We all know that heavy-duty trucks are great polluters. But for the past 20 years, good people in the trucking industry have been constantly searching for new solutions to this problem. Zero-emission and electric trucks are surely the future of trucking, but it remains unanswered will they completely replace diesel trucks.

Less pollution and more savings

Modern-day trucks are already doing a great job comparing to their predecessors For the last two decades, emissions from heavy-duty diesel trucks contain 90 percent less harmful aerosol particles.

But truck manufacturers won’t stop there. The forecasts say that by 2030, 12% of the semi-trucks will be electric trucks, and the major challenge will be adapting the infrastructure for their charging.
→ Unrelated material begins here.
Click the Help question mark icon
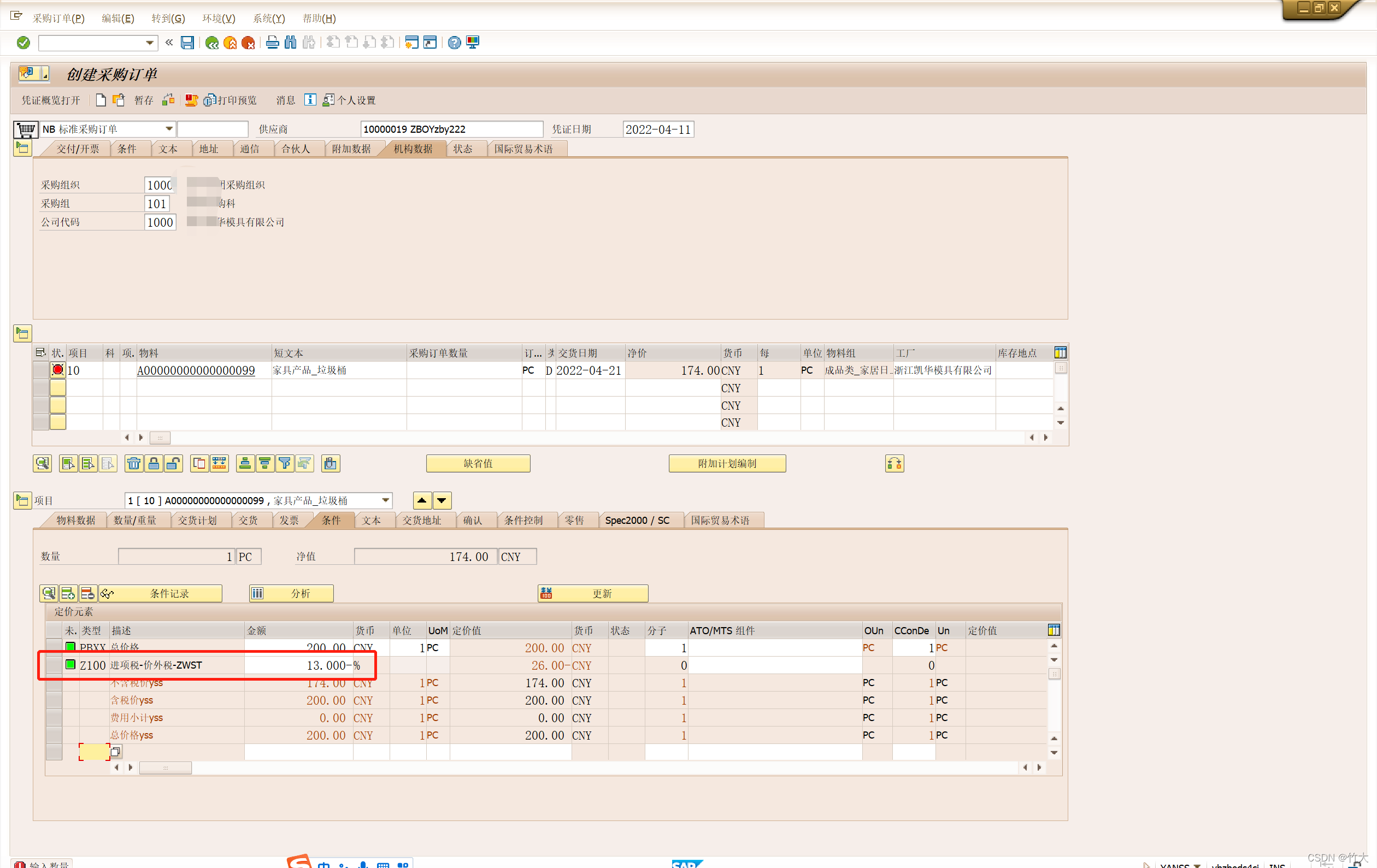 coord(454,43)
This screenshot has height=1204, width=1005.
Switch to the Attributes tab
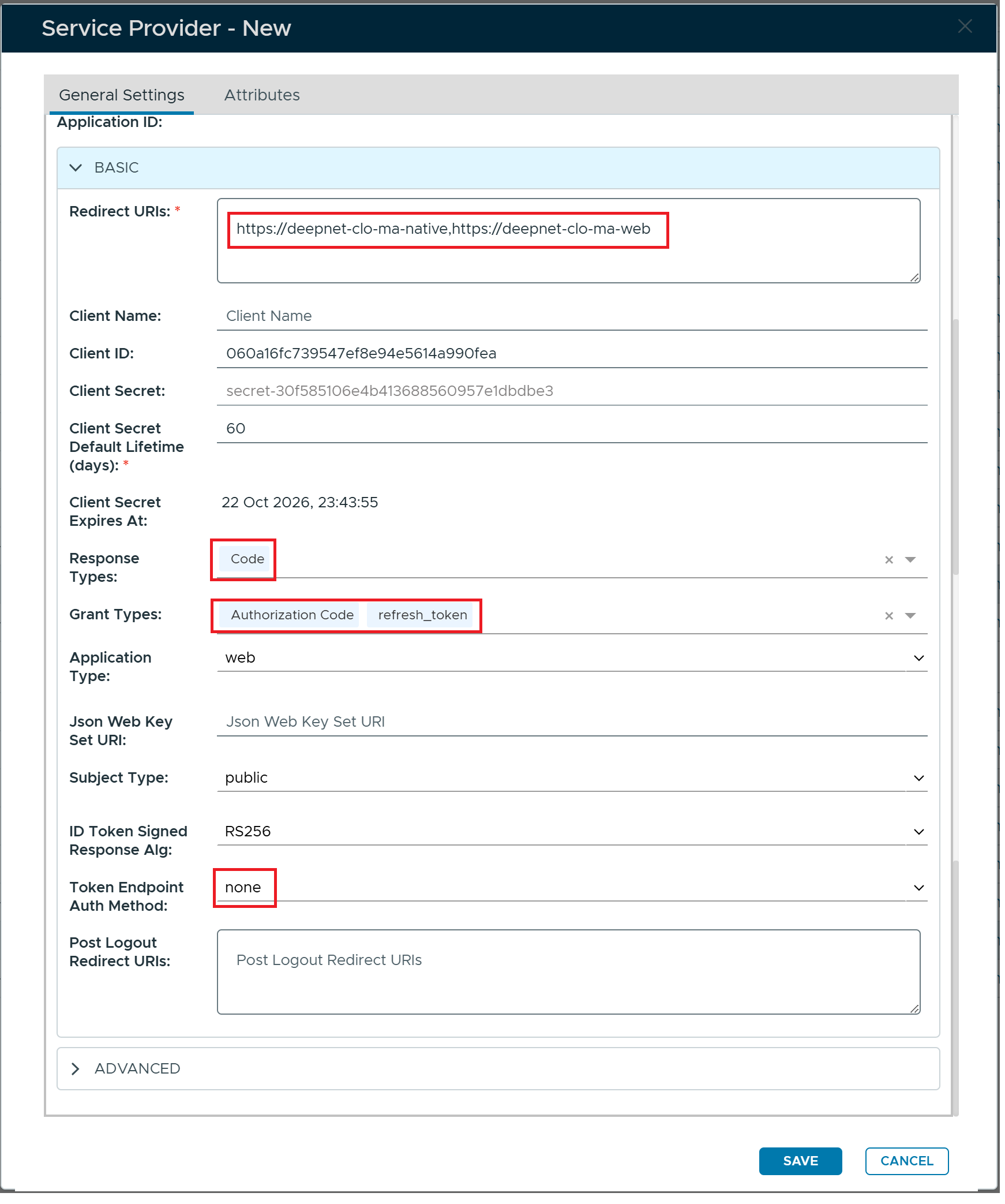pos(262,95)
Since 80% of the US cargo is transported to distances under 250 miles, producers take this information as the key for calculating the driving capacity prior to the next recharge.

For now, the ratio of electric trucks compared to standard semi-trucks throughout the U.S. is under 1%. That is why you rarely see them on the road.

Not only that electric trucks will save the planet, but they will also save a lot of money. The total cost of ownership for electric trucks could be 50% cheaper than for diesel trucks by 2030. Researchers say that most of the parts on a diesel truck are about $50,000 cheaper, but the annual costs of maintaining the electric truck are $15,000 lower. 

At that rate, an electric truck would compensate its higher price over diesel and start saving money in about 2 years from the date it has been bought.

Electric truck manufacturers

Crucial steps have been made in 2019,  when the European manufacturer “Iveco” and American company “Nikola” presented “Nikola Tre” model of an electric semi-truck in Madrid, Spain. “Nikola Tre” will have 653 horsepower, a range of 310 to 750 miles. The truck can have two or three axles and a load capacity of up to 52,000 pounds. CEO of the company Trevor Milton said that they expect the production to begin in 2022-2023.

Six months after that, Elon Musk stated that Tesla will soon start with the production of the long-awaited Tesla Semi. It will be a futuristic-looking truck with a range of about 500 miles. Acceleration of an empty truck from 0 to 60 miles per hour will take only 5 seconds, and the maximum load capacity in the trailer should be around 80,000 pounds. 

Early this year, the production was postponed until the end of 2021. The Semi program is more than two years behind its original schedule.

Volvo also announced that it will be among the first manufacturers to start selling electric heavy-duty trucks. The first models are planned for 2021, but mass production is set to start in 2022. Trucks will weigh around 88,000 pounds and will have a range of 186 miles, depending on the equipment. 

At the same time, the company plans to gradually introduce trucks with large trailers “in this decade,” combining battery-powered electricity and hydrogen cells. The latter will be available in the second half of 2020. Volvo plans to replace all diesel trucks with electric ones until 2040.